La militarizzazione della frontiera – lungo la quale ogni 50 metri si alternano tra filo spinato, telecamere e sensori notturni i gabbiotti di guardia marocchini e le torrette di avvistamento spagnole – ha reso il passaggio via terra sempre più difficoltoso, vedendo crescere esponenzialmente il numero delle partenze via mare, delle morti di chi tenta di attraversare e dei furti e violenze ai danni dei migranti. È quanto denuncia nel suo rapporto annuale l’Association Marocaine des Droits de l’Homme (AMDH) di Nador, che da anni si occupa di rilevare e denunciare le violenze che avvengono nei 15 accampamenti situati alle pendici della foresta che abbraccia la città e in cui trovano rifugio circa 3000 persone in transito.
“Dal 2015, anno in cui lungo il versante marocchino della frontiera è stata installata la quarta barriera di filo spinato, i tentativi di passaggio via terra – che avvenivano in maniera auto-organizzata e spontanea – si sono ridotti drasticamente in favore di quelli via mare, organizzati per la quasi totalità da trafficanti che chiedono ai migranti cifre che possono raggiungere i 5 mila euro. Questo cambiamento ha attirato molta delinquenza nella foresta, in quanto i migranti adesso non sono più visti come dei nulla tenenti, ma un facile bersaglio per furti ed estorsioni” dichiara Omar Naji presidente della sezione di AMDH di Nador, affermando che nel 2018 è stato registrato un aumento vertiginoso di aggressioni ai danni dei migranti. Dai 40 episodi del 2015, si è passati ai 90 del 2016, 92 del 2017 fino ai 340 nel 2018. Secondo l’associazione le nuove politiche migratorie “hanno favorito il passaggio ad una migrazione a pagamento permettendo la crescita di una rete di trafficanti che beneficiano di questo nuovo mercato, facendo diventare Il diritto alla libera circolazione un privilegio che può essere comprato”. È per questo motivo, continua Naji, che “abbiamo denunciato più volte queste organizzazioni, fornendo alle autorità anche le foto, i nomi ed i numeri di telefono dei trafficanti che agiscono nella regione, contribuendo ad una serie di arresti che però non hanno intaccato minimamente le organizzazioni che dirigono indisturbate il loro traffico da Rabat, Casablanca e Tangeri”.

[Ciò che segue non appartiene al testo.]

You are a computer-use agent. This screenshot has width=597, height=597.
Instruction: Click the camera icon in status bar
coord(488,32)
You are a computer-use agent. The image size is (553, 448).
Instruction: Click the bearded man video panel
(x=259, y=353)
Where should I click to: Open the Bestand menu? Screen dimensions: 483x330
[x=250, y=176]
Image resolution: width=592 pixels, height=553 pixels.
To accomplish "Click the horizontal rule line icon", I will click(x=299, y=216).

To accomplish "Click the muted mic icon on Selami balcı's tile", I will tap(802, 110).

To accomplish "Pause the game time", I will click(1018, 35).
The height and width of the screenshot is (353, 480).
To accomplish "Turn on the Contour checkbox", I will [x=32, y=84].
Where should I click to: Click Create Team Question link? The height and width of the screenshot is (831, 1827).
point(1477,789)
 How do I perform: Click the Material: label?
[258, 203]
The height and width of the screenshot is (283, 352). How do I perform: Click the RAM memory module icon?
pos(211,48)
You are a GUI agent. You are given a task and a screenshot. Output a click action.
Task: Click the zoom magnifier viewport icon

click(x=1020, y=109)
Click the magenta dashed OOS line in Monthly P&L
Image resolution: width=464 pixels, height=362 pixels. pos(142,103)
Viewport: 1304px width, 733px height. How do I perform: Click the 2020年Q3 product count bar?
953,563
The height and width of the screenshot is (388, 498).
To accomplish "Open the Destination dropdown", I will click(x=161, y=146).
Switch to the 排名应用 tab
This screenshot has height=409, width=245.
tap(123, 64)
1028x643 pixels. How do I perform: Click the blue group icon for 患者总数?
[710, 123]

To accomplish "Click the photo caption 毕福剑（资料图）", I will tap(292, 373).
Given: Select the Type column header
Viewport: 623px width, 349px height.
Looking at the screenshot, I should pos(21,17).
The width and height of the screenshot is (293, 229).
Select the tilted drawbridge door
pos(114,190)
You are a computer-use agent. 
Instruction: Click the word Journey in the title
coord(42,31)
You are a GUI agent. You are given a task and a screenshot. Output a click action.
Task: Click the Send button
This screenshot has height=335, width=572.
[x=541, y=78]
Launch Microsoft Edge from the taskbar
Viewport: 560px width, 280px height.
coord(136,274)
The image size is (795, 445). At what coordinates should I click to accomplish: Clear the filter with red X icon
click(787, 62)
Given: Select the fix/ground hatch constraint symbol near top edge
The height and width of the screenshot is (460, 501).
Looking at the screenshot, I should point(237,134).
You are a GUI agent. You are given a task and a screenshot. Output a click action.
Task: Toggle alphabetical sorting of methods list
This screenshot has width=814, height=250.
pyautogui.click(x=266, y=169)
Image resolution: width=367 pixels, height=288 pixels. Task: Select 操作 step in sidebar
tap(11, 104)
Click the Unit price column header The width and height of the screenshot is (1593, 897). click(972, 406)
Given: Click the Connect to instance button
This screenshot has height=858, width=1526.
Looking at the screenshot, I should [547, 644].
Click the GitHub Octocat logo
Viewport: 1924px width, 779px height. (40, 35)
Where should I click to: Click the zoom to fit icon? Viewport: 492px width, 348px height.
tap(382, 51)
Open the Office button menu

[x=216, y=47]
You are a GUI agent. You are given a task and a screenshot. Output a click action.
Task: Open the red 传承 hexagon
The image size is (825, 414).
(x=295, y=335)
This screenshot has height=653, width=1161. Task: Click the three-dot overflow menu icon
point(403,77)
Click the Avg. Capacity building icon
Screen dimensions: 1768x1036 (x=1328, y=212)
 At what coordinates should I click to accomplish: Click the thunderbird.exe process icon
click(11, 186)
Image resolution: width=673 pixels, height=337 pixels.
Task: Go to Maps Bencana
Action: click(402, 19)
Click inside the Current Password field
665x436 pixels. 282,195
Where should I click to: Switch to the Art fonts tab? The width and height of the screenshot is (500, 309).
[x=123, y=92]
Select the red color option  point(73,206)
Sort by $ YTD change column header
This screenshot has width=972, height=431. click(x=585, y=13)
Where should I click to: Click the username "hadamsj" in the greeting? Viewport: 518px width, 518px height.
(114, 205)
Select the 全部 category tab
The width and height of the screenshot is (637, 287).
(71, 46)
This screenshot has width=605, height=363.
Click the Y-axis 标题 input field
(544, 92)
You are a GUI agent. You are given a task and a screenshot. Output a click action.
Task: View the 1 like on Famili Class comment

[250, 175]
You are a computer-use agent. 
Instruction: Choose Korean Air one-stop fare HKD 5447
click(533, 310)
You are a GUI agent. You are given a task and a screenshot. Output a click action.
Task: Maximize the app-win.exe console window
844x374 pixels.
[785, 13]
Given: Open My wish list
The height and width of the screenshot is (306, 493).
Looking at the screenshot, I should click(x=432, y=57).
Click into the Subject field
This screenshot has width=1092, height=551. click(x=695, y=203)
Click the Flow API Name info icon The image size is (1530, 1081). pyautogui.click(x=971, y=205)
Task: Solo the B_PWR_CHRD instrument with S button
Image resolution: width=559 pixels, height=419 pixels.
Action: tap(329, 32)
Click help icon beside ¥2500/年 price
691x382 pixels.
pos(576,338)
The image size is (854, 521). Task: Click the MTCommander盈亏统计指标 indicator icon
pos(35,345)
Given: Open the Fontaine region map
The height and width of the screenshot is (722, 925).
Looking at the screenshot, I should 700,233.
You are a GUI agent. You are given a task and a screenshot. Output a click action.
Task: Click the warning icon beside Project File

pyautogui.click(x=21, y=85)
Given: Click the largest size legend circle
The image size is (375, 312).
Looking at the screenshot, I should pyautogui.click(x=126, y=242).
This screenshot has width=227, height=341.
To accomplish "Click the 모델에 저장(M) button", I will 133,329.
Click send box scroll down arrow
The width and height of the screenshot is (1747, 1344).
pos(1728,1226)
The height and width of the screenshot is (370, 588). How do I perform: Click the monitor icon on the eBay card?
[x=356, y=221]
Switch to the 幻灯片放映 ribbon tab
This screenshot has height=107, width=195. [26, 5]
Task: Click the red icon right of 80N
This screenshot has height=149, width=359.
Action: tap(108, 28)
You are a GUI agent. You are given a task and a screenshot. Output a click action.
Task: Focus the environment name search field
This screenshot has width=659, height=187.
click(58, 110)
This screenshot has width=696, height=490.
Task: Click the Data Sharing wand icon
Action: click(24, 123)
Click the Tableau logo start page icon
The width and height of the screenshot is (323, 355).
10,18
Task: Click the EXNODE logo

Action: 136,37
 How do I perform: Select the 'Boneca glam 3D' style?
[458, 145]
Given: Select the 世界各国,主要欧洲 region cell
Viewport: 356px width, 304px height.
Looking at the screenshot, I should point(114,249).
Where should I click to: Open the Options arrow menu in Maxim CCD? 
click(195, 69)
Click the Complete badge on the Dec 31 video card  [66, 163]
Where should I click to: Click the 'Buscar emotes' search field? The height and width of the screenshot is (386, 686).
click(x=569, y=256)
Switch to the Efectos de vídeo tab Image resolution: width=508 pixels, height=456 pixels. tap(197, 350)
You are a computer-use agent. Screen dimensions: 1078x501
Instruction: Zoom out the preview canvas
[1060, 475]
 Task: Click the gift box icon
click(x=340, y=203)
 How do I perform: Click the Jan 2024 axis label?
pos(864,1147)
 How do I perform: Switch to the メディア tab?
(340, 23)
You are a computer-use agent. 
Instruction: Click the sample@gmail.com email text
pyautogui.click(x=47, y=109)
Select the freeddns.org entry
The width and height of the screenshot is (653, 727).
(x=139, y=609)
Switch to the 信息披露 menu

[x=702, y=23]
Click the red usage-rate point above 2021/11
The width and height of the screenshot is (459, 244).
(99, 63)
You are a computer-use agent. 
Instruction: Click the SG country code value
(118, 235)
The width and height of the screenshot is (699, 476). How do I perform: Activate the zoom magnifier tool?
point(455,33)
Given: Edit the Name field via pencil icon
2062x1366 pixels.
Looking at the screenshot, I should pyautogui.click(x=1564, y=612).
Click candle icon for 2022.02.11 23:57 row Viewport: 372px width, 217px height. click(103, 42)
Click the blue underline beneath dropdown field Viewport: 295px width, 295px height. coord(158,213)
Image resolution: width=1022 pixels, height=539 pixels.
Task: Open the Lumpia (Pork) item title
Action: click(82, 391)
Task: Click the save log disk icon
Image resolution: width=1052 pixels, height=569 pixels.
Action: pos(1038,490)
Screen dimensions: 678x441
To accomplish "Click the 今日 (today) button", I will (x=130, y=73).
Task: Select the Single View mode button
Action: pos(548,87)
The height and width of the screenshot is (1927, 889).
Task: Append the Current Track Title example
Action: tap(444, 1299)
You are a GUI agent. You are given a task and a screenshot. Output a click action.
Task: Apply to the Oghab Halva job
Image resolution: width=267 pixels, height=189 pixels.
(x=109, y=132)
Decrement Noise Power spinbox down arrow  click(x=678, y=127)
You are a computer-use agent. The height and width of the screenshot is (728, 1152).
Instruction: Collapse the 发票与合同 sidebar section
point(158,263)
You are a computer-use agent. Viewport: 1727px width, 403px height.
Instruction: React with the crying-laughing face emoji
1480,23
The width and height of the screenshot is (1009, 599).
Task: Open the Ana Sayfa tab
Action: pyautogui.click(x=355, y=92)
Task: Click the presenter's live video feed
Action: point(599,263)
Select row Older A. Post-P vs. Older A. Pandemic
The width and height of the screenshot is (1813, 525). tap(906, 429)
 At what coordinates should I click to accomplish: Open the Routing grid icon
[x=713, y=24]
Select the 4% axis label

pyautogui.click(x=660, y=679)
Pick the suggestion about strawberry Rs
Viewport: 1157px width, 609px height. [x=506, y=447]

Se l’aumento della sorveglianza lungo la costa marocchina ed intorno alle enclaves spagnole ha portato ad accrescere per i trafficanti il business delle partenze via mare, le partenze stesse hanno permesso di far crescere esponenzialmente il flusso di fondi destinati alla militarizzazione della frontiera. Dei 140 milioni di euro promessi dall’UE al Marocco per il controllo della frontiera Sud, di cui 70 versati direttamente al governo marocchino, 30 sono stati inviati lo scorso maggio proprio per il riammodernamento dei sistemi di vigilanza intorno alle due enclaves spagnole. Più specificamente, secondo quanto riportato dal quotidiano spagnolo El Pais lo scorso 7 luglio, i soldi sono serviti ad acquistare “750 veicoli, 15 droni, decine di metal detector, lettori per le impronte digitali e radar”.
La netta diminuzione degli arrivi nel paese iberico rispetto al 2018, che stando ai dati UNHCR ha registrato nel periodo gennaio – luglio 2019 un calo del 40%, è stata accolta positivamente dal governo spagnolo che il 19 luglio ha sbloccato un fondo da 30 milioni destinato a colmare parte delle “spese effettuate dalle autorità marocchine in attività di collaborazione con la Spagna e l’Unione Europea nella vigilanza delle frontiere e la lotta contro l’immigrazione irregolare che ha come destinazione le coste spagnole”.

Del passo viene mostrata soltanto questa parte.